● **Exercise data**

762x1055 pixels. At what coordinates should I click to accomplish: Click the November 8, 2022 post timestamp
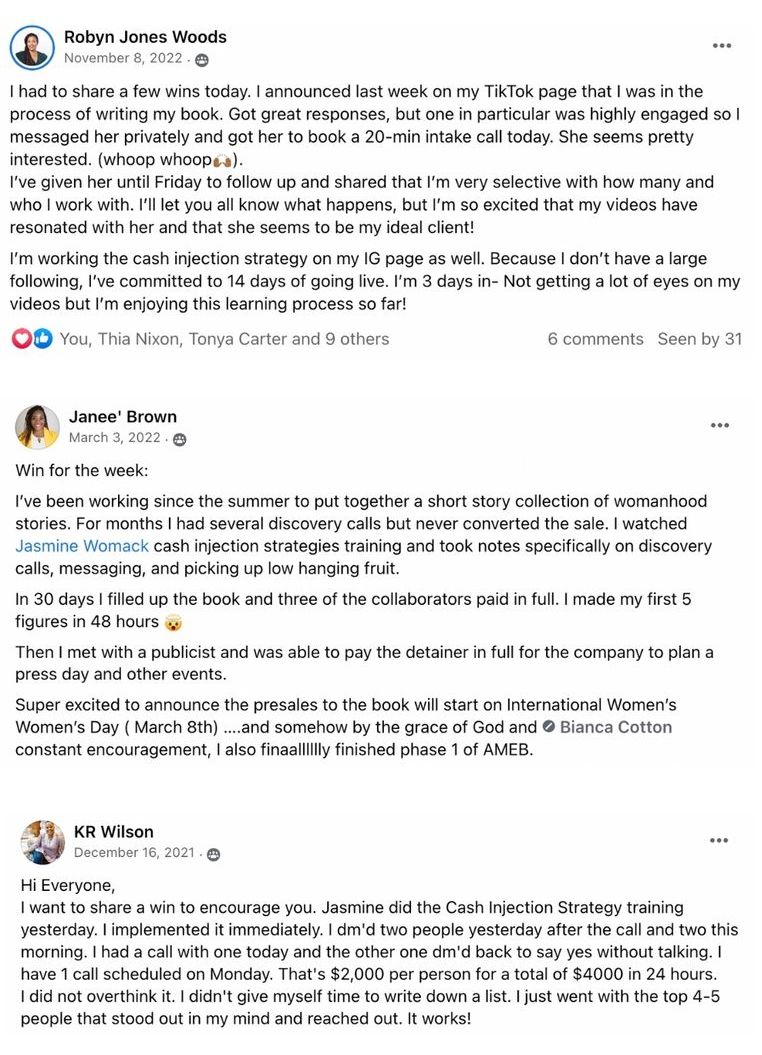[123, 58]
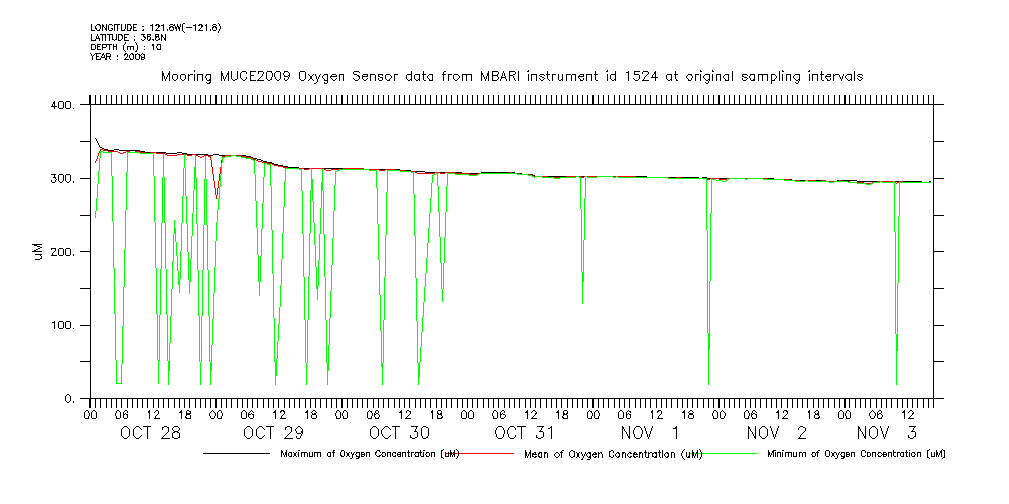1009x504 pixels.
Task: Click the uM y-axis unit label
Action: [x=38, y=251]
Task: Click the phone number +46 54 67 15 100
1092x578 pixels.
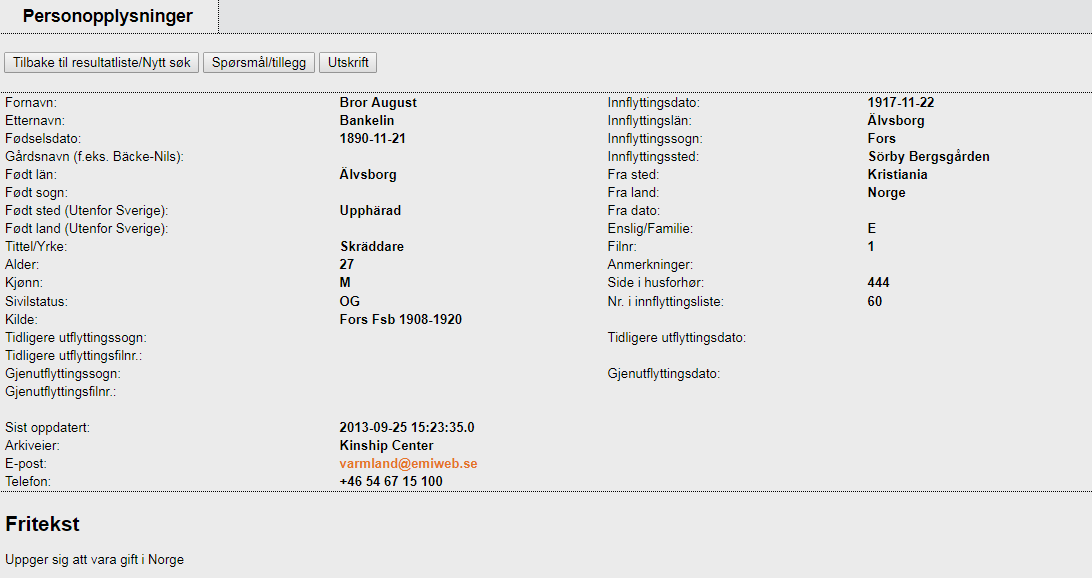Action: pyautogui.click(x=391, y=482)
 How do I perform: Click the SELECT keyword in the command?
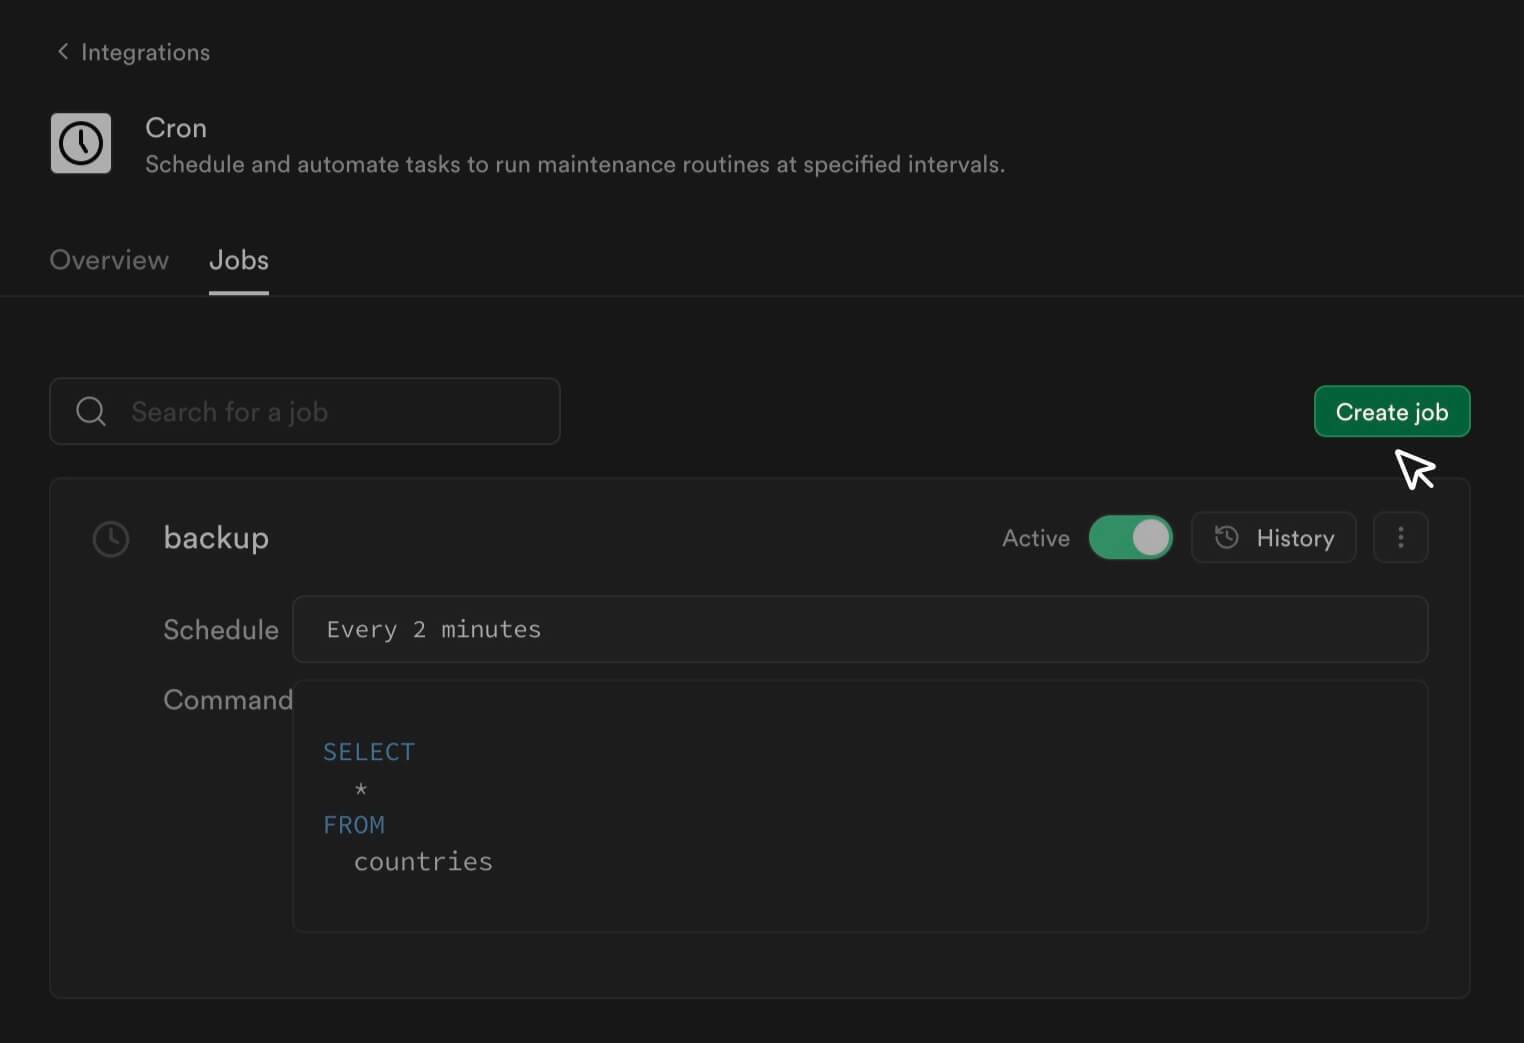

● **What to work on**
Since the pictures are not wanted, copy only the text of the records above, exactly.

● **Your solution**
762x1055 pixels. At what coordinates should I click to accomplish: Click the November 8, 2022 post timestamp
[123, 58]
1009x504 pixels.
Task: Click the uM y-axis unit label
Action: [x=38, y=251]
Task: Click the phone number +46 54 67 15 100
1092x578 pixels.
Action: pyautogui.click(x=391, y=482)
 How do I perform: Click the SELECT keyword in the command?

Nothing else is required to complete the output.